The MVC pattern is quite often used on the server-side when writing web applications, for instance ASP.NET, PHP, Ruby on Rails.

Being a JavaScript developer, I am wondering whether we should segment our JavaScript code, the client tier of our web applications, into similar Model-View-Controller structures, or not. Is there really a need of this pattern on the client side?

1 Answers

JavaScript frameworks like jQuery, Prototype, ExtJS, and DOJO have simplified the way you handle the DOM and JavaScript. You can encapsulate visual portions of the DOM and deal with events in a uniform way. Although they have greatly facilitated in structuring the client tier, there must be a way to deal with the situation when the complex client-side code gets messy very fast and at the same time maintainability, testability, and reusability is significant. A more structured approach to writing complex JavaScript apps is required. As your JavaScript app becomes complex and its scale increases, you require a pattern like MVC in place.

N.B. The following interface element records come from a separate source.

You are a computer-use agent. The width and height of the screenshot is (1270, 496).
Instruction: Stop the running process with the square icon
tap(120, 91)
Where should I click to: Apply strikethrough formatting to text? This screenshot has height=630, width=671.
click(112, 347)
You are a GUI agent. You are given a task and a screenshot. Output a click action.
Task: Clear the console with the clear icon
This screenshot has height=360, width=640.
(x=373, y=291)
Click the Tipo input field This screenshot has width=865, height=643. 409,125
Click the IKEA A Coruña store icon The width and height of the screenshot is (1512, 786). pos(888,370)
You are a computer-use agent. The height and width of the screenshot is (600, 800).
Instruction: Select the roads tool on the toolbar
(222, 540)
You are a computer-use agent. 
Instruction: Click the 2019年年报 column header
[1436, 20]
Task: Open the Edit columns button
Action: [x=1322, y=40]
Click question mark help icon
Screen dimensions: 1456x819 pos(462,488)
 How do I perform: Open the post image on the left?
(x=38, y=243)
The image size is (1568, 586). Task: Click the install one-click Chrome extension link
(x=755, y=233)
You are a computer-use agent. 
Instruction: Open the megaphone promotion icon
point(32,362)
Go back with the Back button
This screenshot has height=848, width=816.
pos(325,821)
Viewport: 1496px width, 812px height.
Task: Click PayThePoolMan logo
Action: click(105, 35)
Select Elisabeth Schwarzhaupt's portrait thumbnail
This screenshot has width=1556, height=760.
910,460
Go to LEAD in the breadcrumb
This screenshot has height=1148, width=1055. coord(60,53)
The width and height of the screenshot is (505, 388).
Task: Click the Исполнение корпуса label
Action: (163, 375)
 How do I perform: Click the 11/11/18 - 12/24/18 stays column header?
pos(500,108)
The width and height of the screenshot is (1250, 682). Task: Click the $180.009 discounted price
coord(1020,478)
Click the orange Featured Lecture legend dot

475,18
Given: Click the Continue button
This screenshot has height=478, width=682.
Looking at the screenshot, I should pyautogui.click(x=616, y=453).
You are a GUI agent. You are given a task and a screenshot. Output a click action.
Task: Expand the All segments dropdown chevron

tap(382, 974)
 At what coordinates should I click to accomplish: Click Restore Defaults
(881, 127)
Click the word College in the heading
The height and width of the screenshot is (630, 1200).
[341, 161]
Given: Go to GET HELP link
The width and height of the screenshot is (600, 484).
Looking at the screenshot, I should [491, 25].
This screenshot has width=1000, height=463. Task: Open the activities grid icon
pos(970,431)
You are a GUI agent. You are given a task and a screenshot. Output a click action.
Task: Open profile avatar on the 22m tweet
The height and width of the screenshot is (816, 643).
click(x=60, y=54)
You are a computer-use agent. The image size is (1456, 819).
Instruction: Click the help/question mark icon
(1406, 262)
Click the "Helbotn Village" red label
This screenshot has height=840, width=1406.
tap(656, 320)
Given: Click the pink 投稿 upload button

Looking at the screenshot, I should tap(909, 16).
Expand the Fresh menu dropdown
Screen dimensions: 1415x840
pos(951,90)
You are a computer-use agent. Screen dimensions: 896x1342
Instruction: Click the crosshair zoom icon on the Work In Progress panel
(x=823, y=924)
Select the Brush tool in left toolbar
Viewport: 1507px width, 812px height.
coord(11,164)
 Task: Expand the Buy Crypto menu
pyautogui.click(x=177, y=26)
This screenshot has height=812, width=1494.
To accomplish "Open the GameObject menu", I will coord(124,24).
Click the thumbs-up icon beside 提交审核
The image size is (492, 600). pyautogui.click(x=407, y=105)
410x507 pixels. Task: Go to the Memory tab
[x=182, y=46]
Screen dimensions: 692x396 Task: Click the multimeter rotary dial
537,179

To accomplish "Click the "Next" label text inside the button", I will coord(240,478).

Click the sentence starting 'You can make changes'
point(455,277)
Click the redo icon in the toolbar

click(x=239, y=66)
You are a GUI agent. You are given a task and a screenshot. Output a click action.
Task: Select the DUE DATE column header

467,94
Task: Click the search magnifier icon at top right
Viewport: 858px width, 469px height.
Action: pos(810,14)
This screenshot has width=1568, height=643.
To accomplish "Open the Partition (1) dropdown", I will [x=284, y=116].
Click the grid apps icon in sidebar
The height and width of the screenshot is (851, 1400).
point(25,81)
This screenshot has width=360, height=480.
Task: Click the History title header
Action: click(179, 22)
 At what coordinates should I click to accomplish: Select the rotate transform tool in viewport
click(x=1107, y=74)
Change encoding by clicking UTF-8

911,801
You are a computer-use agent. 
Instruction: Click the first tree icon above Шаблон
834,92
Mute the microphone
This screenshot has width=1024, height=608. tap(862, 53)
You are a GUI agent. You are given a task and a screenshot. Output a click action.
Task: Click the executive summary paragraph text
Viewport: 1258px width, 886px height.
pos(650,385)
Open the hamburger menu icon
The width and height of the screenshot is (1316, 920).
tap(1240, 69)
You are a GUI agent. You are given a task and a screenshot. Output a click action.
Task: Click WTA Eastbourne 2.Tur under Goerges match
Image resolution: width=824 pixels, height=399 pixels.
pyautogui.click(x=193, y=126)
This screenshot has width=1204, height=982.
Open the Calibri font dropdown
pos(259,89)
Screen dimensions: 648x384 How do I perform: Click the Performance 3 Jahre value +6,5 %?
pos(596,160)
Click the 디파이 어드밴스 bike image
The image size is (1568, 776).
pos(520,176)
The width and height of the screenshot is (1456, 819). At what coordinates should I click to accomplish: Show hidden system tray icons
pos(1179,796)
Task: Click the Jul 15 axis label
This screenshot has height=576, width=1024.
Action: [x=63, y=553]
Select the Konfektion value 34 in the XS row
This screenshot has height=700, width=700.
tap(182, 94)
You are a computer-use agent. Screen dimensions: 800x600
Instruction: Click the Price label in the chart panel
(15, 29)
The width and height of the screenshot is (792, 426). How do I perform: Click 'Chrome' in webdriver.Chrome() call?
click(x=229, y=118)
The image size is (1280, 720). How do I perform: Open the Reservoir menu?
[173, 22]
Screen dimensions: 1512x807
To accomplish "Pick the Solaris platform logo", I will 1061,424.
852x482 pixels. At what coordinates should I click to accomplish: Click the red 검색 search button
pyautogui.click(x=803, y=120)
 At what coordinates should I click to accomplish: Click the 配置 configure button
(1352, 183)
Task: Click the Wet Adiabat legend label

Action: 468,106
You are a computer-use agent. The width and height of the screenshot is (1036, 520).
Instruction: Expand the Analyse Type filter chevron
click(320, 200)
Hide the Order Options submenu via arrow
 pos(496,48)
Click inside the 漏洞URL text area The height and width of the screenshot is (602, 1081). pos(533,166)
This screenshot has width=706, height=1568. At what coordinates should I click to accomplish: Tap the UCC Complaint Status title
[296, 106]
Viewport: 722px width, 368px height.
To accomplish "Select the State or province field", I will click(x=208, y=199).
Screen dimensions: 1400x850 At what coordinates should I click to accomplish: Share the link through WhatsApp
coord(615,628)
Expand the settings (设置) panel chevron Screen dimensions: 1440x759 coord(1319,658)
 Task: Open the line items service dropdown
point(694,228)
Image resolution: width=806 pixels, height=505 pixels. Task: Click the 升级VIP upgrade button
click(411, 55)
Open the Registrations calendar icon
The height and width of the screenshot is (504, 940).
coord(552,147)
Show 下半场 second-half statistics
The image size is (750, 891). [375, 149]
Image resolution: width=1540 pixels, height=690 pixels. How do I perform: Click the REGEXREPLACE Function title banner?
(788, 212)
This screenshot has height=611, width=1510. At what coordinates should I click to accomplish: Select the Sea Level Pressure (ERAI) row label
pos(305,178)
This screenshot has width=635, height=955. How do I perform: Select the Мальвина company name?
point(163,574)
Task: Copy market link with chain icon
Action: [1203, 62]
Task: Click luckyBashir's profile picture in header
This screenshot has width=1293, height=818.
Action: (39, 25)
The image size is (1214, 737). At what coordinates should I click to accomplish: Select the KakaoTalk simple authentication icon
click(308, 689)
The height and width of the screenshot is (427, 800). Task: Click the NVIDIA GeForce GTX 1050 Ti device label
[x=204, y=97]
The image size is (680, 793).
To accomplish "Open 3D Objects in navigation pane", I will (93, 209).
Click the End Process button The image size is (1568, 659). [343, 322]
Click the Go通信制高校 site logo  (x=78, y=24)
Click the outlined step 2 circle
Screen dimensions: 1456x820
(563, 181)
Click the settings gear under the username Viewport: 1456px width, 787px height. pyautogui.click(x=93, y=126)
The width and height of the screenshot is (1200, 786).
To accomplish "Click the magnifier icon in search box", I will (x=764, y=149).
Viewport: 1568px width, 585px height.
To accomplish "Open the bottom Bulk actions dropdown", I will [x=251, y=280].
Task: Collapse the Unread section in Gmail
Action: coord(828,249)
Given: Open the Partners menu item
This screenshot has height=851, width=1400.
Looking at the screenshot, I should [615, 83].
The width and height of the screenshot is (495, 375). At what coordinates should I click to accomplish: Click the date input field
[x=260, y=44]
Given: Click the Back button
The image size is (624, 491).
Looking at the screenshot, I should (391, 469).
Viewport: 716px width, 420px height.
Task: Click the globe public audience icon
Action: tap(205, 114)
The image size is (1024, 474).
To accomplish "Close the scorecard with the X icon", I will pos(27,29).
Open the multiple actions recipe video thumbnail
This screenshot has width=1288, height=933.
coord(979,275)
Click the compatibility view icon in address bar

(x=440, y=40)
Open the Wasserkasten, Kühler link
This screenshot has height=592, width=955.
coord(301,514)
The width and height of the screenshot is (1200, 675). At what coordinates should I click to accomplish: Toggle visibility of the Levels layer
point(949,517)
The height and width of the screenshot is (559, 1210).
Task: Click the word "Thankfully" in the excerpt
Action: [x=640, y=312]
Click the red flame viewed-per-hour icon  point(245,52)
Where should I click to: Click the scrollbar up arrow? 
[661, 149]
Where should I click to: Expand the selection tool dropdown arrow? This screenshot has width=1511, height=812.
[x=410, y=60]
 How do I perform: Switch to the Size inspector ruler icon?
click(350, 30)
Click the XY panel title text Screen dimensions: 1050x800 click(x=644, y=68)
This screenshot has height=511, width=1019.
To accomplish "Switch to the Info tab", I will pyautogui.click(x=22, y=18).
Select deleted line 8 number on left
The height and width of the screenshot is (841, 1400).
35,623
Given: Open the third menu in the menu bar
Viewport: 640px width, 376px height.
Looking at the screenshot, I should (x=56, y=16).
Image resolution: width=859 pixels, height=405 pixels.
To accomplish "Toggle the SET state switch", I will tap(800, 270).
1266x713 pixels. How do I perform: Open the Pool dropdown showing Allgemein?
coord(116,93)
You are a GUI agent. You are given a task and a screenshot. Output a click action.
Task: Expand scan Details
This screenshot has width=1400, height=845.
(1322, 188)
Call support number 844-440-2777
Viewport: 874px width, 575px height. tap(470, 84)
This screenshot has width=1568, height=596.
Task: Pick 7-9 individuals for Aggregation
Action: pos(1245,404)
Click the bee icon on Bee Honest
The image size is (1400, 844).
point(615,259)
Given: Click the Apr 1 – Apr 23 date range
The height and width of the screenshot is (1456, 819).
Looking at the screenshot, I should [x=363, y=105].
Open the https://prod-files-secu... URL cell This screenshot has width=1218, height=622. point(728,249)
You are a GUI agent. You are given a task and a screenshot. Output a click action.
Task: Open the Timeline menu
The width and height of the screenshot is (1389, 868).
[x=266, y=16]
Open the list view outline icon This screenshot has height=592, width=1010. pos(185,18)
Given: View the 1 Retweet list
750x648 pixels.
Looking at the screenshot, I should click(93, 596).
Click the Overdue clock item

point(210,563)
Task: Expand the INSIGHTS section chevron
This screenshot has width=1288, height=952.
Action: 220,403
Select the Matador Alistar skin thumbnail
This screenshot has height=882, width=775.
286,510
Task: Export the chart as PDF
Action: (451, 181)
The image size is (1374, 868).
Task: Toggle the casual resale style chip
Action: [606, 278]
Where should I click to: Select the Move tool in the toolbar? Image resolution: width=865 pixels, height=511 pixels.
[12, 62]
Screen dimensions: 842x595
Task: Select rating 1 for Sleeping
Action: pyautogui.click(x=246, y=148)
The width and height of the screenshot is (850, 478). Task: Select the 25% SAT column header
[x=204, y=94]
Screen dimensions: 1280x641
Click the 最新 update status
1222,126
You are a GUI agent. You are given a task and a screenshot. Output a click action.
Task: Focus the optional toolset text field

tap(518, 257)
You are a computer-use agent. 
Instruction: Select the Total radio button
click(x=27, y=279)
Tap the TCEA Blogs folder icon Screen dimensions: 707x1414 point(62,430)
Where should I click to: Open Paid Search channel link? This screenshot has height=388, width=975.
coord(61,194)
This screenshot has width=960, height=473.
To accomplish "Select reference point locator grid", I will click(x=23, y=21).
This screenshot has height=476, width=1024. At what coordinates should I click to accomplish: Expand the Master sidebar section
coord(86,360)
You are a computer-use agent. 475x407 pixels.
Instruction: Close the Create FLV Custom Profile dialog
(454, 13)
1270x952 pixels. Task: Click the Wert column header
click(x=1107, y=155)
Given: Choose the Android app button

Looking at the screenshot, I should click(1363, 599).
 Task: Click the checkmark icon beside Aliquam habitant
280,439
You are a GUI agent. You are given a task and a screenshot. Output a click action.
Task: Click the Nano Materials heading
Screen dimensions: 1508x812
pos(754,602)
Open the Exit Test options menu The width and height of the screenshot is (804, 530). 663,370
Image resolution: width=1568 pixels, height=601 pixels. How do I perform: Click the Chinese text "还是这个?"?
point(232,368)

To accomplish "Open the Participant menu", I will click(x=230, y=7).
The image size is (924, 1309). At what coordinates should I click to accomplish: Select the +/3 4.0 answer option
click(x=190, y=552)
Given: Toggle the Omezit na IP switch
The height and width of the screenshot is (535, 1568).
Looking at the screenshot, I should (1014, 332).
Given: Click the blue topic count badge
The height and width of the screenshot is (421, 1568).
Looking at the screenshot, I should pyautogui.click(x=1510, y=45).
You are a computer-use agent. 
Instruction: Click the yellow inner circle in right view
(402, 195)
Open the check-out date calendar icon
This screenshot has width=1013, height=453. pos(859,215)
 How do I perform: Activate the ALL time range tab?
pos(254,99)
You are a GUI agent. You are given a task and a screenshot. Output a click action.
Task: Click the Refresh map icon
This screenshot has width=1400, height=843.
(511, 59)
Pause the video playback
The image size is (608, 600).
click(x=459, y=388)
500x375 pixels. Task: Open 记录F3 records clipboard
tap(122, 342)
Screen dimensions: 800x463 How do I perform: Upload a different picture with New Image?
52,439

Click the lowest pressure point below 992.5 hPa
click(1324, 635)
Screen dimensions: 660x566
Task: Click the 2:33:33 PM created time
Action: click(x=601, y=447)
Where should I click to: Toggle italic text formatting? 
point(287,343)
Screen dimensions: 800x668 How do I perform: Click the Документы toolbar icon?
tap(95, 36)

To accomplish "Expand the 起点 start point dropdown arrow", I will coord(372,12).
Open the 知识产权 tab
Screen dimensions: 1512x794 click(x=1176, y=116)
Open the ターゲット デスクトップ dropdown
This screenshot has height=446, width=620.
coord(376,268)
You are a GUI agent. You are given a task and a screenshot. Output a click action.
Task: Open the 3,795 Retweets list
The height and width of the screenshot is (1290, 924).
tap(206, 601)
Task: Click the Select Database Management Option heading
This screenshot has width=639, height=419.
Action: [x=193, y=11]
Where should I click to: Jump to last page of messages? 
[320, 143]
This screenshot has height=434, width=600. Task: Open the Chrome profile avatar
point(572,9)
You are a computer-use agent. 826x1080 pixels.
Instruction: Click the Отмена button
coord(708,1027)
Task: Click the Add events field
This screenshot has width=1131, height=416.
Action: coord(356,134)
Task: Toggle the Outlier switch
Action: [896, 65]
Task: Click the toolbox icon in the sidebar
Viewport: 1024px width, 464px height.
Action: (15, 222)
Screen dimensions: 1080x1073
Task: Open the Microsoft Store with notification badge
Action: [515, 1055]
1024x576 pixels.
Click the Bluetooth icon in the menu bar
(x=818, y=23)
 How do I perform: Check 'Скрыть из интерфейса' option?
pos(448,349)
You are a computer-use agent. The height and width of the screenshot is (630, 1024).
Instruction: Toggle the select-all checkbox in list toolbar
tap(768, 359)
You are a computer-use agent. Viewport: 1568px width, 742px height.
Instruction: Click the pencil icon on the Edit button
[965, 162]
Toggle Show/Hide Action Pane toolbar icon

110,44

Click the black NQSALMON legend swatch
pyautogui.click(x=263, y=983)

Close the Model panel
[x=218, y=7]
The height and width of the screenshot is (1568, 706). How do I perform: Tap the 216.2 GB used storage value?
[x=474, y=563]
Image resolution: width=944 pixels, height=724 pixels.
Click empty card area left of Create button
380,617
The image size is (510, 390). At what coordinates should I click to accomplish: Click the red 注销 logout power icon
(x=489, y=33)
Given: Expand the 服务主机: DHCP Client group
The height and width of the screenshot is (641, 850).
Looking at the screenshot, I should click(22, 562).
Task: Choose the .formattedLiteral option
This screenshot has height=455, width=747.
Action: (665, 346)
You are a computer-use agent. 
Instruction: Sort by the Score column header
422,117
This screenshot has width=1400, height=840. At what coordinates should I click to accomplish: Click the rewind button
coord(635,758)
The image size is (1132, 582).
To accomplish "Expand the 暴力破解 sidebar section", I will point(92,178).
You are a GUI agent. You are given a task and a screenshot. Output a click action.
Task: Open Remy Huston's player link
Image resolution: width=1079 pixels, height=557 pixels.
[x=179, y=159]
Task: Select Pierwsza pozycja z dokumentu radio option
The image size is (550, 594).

Without MVC, the JavaScript code muddles up AJAX calls, DOM manipulation, and event handling. Instead of placing all the code collectively in one single place, you should be able to define individual objects for each. If your program wants to send the queries to the server or retrieve data from the browser's local storage or cookies, then you can create a model object where this should happen. In fact, the model is the only entity in the entire program that should know anything about Ajax calls. But the model should not be responsible to interpret the response that is sent back from the server and populate the HTML page with the results. It should know nothing about the DOM manipulation. It is the view object that manipulates the DOM tree and builds the HTML page. The controller updates the view when the model changes. It also registers the event handlers with the view and updates the model when the user manipulates the view.